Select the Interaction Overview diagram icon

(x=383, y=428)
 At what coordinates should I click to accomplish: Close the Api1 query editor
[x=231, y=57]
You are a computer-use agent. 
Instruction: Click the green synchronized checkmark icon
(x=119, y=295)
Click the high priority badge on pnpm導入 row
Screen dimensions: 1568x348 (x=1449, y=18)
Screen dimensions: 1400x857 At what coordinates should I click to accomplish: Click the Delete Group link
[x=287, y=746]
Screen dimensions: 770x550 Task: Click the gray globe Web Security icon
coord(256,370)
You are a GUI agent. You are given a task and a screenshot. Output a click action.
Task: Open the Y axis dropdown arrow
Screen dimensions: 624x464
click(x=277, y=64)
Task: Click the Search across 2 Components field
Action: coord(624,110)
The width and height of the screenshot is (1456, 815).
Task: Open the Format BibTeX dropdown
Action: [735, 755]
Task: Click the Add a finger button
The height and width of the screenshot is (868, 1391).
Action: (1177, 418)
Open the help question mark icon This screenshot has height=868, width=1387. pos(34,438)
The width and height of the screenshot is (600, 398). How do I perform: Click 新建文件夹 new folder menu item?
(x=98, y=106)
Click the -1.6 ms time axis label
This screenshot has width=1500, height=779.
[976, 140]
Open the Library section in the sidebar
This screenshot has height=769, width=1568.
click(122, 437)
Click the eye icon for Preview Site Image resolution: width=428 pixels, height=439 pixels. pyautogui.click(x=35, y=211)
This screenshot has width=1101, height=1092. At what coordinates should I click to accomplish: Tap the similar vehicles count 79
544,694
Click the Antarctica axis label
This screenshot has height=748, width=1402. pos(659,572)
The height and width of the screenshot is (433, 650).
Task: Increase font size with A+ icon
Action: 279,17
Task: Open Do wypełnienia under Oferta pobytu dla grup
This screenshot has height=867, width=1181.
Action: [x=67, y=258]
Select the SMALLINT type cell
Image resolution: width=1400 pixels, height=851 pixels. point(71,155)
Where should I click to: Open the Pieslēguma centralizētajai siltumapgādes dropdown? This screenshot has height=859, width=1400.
☆ ☆ ☆ ☆ ☆
• [WHAT THE TASK ASKS]: Extract the lines from the line with "This screenshot has width=1101, height=1092." to the line with "Action: [x=67, y=258]", both included, and repeat them exactly.

• [WRITTEN RESPONSE]:
This screenshot has width=1101, height=1092. At what coordinates should I click to accomplish: Tap the similar vehicles count 79
544,694
Click the Antarctica axis label
This screenshot has height=748, width=1402. pos(659,572)
The height and width of the screenshot is (433, 650).
Task: Increase font size with A+ icon
Action: 279,17
Task: Open Do wypełnienia under Oferta pobytu dla grup
This screenshot has height=867, width=1181.
Action: [x=67, y=258]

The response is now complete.